Start ARTICLE

When I got into it and started to knead this bread I was convinced that I had done something wrong.  This dough was stiff.  I added another half cup of water.  It was still really stiff.  I was working hard to get this stuff to the smooth and silky stage - I'll be honest with you, after about 8 minutes or so of hard-slog-kneading I just gave up.  I buttered a bowl and plopped the dough in and thought that if it actually rose I would pour myself a drink and buy a lottery ticket.  If it didn't rise then I would make the Challah that was on the other page.  No loss.


Low and behold, after an hour the dough ball had doubled but it didn't like to be reshaped.  It told me flat out that if I tried to shape it into a loaf pan that it would revolt and turn into a hockey puck.  I obliged and Put the bread dome onto a buttered cookie sheet (pizza pan to be exact) and crossed my fingers.
Well, look at this - I have an artisan looking dome of bread.  It's a pretty damn dense loaf and I don't want to see what it will be like after a few days but it worked and it doesn't look like some kind of weird, goopy monster that so many of my other loaves have looked like.


I didn't listen to Christmas Music while the bread was baking.
I didn't even think about Christmas.  I listened to Mozart's Requiem and the washing machine.  It was magical.

Oat, Whole Wheat and Bran Bread adapted from 'Almonds and Raisins' by Evelyne Pytka
makes 1 large, dense round loaf

3 cups warm water
1 tbsp salt
2 tbsp sugar
2 tbsp (2 pkg) yeast
1 cup oats
6 cups whole wheat flour
1 cup bran
2 cups all purpose flour

Combine the warm water, salt, sugar, yeast and oats.  Stir and let it stand for ten minutes to let the yeast bloom.
In another  bowl combine the whole wheat flour, break dn 1 cup of all purpose flour.
Add the flour to the water/yeast mixture and mix well.

End ARTICLE

> **TO BE DONE**
**1)** Print the passage from the bread-baking post, starting at the words "Well, look at" and ending after "have looked like.".
**2)** In the bread-baking post, what did the writer listen to while the bread was baking?

Start DATASET CONTENT

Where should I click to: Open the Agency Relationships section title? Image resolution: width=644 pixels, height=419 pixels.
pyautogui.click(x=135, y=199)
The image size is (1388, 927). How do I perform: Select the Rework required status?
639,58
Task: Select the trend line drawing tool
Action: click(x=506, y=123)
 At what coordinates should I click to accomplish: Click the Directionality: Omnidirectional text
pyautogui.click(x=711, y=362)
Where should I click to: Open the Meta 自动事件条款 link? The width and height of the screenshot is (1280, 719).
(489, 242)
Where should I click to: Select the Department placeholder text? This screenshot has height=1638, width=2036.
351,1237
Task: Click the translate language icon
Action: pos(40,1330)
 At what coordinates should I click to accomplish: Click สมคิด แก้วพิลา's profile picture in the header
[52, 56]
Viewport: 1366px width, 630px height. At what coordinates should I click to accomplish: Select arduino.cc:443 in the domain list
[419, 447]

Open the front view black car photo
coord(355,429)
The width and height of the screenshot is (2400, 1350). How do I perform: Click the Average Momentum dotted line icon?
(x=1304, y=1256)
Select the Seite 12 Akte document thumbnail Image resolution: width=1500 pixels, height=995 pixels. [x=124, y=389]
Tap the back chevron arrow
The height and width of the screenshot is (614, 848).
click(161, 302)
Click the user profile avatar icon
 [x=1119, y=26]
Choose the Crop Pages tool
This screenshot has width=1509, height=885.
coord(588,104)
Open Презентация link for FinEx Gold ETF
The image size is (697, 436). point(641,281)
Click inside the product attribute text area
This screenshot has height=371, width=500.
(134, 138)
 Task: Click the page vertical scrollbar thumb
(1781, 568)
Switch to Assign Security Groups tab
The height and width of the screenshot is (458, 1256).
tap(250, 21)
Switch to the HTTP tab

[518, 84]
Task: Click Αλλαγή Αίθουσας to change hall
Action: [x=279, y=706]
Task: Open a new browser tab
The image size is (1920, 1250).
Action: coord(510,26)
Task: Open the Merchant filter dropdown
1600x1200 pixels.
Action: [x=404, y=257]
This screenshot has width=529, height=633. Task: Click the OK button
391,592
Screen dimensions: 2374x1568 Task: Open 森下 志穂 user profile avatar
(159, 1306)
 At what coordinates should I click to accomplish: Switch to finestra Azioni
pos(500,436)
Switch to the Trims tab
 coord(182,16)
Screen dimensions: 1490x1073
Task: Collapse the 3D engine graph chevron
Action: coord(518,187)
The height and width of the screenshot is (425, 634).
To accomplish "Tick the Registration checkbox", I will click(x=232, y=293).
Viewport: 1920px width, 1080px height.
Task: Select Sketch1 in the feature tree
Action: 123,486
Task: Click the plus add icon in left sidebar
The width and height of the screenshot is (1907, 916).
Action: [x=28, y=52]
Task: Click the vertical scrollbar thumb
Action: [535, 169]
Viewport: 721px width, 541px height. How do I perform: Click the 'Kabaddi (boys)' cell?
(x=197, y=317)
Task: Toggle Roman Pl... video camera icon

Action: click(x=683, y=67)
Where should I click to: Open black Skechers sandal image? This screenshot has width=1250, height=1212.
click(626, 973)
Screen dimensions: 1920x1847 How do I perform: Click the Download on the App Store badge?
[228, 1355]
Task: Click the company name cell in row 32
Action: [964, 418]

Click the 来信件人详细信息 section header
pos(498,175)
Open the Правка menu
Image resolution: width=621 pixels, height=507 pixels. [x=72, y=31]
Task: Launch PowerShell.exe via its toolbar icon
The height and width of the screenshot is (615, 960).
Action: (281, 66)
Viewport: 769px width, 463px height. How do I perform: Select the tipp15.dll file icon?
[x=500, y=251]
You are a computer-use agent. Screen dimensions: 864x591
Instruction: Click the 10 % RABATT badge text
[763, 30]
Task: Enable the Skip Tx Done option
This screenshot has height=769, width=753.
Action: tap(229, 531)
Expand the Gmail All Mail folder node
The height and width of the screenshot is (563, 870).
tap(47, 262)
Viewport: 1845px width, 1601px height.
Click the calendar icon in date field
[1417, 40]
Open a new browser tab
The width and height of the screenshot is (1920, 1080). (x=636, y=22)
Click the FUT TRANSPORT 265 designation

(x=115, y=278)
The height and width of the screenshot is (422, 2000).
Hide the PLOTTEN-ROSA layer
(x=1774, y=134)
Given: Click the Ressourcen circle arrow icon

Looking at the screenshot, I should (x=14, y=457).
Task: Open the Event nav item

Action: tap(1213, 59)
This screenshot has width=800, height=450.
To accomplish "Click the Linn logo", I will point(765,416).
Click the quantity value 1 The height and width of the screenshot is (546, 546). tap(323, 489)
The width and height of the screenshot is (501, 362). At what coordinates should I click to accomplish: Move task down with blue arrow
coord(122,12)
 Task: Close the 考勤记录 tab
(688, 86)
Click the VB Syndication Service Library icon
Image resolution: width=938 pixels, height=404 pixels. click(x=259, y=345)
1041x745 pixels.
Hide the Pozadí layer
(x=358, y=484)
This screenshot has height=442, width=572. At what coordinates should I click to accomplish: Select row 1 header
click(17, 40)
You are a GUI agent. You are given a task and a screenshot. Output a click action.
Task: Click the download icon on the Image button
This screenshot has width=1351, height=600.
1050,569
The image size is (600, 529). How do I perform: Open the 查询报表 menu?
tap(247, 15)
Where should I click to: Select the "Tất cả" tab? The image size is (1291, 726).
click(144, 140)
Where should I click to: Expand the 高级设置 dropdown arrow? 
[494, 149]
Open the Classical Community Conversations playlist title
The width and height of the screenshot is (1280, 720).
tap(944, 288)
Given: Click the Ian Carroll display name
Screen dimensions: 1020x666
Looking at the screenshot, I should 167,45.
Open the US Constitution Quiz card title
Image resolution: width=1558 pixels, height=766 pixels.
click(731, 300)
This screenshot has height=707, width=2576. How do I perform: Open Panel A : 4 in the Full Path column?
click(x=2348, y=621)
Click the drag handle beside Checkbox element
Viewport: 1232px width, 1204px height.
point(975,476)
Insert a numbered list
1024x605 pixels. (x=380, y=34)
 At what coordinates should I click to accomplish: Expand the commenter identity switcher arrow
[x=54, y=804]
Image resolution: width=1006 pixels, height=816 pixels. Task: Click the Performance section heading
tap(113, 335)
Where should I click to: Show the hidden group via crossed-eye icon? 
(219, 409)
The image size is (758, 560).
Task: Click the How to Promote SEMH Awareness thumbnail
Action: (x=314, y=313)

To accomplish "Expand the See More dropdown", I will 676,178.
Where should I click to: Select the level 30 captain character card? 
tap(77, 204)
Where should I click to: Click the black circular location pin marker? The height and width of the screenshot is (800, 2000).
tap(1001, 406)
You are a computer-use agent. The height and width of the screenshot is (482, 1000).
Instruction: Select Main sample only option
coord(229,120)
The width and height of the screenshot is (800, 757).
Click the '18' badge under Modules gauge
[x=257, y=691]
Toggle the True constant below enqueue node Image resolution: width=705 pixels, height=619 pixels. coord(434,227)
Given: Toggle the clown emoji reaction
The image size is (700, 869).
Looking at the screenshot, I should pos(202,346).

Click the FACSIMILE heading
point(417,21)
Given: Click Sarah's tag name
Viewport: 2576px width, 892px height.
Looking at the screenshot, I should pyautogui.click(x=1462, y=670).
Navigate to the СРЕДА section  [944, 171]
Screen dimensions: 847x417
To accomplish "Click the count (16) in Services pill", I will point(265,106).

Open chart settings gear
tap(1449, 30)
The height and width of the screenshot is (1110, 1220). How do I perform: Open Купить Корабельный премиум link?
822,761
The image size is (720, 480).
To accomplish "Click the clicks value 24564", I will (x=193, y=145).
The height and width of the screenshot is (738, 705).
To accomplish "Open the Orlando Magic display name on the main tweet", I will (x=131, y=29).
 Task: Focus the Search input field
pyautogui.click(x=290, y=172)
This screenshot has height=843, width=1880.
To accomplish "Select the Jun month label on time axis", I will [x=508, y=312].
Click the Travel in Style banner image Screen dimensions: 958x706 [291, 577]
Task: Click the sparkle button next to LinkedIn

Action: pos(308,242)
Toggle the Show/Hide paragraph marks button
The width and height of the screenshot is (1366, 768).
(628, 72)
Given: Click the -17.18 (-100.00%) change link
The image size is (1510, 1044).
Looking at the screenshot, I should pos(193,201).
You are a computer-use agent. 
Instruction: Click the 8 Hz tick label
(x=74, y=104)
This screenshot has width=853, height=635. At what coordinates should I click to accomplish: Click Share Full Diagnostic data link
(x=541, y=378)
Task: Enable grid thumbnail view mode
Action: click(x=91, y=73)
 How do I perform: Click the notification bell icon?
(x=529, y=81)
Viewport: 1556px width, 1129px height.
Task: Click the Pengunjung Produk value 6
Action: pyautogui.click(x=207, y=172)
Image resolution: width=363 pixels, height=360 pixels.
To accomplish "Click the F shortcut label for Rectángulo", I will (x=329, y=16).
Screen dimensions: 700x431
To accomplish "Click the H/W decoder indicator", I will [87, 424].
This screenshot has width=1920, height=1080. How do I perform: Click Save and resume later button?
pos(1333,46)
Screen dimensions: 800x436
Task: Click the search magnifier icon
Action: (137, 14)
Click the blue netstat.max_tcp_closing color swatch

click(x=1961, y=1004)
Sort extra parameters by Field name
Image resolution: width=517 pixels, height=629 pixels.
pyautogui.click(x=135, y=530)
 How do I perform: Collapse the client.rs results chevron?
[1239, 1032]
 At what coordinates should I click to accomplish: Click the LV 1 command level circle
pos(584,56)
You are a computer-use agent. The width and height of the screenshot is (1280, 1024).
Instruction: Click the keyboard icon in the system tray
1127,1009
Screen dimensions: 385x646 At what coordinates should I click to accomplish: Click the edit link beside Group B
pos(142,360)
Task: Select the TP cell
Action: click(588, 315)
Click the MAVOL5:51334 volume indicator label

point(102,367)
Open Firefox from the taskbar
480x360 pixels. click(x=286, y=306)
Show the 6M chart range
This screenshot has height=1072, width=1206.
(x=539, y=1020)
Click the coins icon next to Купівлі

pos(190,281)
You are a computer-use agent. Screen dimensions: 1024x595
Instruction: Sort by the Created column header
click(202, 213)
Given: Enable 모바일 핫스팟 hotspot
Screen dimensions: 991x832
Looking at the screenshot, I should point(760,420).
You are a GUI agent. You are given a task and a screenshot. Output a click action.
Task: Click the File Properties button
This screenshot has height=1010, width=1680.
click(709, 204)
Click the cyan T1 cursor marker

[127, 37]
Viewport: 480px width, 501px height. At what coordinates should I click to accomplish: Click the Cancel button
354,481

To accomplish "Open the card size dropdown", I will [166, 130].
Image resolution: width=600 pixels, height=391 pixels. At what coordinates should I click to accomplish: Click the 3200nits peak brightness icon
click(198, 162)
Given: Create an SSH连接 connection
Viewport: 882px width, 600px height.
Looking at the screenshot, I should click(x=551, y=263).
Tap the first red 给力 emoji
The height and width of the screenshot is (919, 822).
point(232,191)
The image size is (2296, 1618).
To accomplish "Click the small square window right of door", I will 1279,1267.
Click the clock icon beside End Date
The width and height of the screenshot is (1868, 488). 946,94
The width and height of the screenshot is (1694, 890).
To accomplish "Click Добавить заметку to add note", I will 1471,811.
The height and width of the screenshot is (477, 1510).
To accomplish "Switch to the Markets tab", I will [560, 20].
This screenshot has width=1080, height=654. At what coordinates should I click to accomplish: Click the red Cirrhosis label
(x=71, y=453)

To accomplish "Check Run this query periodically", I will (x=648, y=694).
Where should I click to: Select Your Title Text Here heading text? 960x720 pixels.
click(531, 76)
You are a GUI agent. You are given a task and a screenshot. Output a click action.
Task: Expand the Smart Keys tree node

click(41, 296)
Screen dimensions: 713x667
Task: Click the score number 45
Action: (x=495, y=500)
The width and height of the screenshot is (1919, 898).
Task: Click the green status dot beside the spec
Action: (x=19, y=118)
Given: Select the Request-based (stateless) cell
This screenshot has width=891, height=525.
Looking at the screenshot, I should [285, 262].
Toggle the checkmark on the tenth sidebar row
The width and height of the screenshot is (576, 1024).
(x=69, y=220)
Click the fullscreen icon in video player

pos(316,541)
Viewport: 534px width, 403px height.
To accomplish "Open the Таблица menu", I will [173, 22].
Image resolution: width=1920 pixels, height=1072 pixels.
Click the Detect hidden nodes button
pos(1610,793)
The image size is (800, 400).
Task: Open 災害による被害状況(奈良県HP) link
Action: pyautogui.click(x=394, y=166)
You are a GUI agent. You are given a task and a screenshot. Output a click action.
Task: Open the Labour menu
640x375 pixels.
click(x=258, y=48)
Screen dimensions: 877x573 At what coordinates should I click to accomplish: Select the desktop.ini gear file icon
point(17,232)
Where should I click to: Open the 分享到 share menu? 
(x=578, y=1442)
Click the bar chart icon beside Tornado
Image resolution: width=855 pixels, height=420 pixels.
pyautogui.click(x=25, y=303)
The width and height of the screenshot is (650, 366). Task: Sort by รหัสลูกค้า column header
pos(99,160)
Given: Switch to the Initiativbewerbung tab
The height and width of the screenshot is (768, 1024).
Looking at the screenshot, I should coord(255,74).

End DATASET CONTENT

> **TASK SOLUTIONS**
**1)**
Well, look at this - I have an artisan looking dome of bread.  It's a pretty damn dense loaf and I don't want to see what it will be like after a few days but it worked and it doesn't look like some kind of weird, goopy monster that so many of my other loaves have looked like.

**2)** Mozart's Requiem and the washing machine.